A cyberespionage group with ties to North Korea has resurfaced with a stealthier variant of its remote access trojan called Konni to attack political institutions located in Russia and South Korea.

“The authors are constantly making code improvements,” Malwarebytes researcher Roberto Santos said. “Their efforts are aimed at breaking the typical flow recorded by sandboxes and making detection harder, especially via regular signatures as critical parts of the executable are now encrypted.”

Most recent intrusions staged by the group, believed to be operating under the Kimsuky umbrella, involved targeting the Russian Federation’s Ministry of Foreign Affairs (MID) with New Year lures to compromise Windows systems with malware.

The infections, as with other attacks of this kind, starts with a malicious Microsoft Office document that, when opened, initiates a mult-stage process that involves several moving parts that help the attackers elevate privileges, evade detection, and ultimately deploy the Konni RAT payload on compromised systems.

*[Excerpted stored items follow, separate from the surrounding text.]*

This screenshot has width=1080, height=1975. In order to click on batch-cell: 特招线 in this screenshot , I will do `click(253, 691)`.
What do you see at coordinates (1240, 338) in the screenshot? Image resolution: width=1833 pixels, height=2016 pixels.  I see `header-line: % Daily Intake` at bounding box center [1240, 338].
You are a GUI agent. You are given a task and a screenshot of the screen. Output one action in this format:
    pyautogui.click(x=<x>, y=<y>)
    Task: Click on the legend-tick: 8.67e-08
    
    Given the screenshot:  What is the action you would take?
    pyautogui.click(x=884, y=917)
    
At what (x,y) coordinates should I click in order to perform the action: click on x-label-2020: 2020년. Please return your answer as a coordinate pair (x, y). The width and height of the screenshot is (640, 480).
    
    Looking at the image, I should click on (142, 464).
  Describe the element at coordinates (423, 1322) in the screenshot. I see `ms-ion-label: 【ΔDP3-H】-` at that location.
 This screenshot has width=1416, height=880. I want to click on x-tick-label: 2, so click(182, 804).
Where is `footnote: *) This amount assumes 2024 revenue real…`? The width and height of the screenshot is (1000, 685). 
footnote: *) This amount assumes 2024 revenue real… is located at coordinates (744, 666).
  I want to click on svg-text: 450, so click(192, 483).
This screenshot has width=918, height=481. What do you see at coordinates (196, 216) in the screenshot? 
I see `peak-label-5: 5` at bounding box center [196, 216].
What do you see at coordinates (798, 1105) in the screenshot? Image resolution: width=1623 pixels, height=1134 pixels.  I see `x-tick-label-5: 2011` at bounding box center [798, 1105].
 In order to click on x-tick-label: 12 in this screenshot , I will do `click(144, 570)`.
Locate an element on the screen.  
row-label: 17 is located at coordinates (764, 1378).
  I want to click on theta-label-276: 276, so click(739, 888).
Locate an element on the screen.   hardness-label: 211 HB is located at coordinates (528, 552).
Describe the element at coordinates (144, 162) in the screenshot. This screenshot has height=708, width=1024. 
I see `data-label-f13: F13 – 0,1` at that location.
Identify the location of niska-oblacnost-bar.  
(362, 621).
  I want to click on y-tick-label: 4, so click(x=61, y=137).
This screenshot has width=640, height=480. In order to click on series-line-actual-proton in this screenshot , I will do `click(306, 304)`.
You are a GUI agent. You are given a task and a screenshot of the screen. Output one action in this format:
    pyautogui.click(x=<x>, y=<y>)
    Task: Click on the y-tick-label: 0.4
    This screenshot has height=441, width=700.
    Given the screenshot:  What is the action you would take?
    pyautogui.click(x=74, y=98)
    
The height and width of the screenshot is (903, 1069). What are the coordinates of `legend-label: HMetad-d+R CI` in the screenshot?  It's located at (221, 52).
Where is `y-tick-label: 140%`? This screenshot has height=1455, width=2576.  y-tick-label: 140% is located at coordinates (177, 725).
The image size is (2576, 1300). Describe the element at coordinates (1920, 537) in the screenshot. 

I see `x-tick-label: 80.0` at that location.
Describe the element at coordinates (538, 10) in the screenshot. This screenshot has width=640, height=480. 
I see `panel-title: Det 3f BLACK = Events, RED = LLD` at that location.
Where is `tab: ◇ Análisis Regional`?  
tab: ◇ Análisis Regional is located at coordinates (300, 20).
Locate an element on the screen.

A new addition to the backdoor’s existing capabilities is the transition from Base64 encoding to AES encryption to protect its strings and for obfuscating their true purpose. On top of that, the various support files dropped to facilitate the compromise are also now encrypted using AES.

“Cleverly, they reused the algorithm used for string protection, making the file layout identical to the protected strings layout, as they appear in raw memory,” Santox detailed.

The significant updates are an example of how quickly sophisticated actors can evolve their tactics and techniques to create something potent and effective that can go past security and detection layers.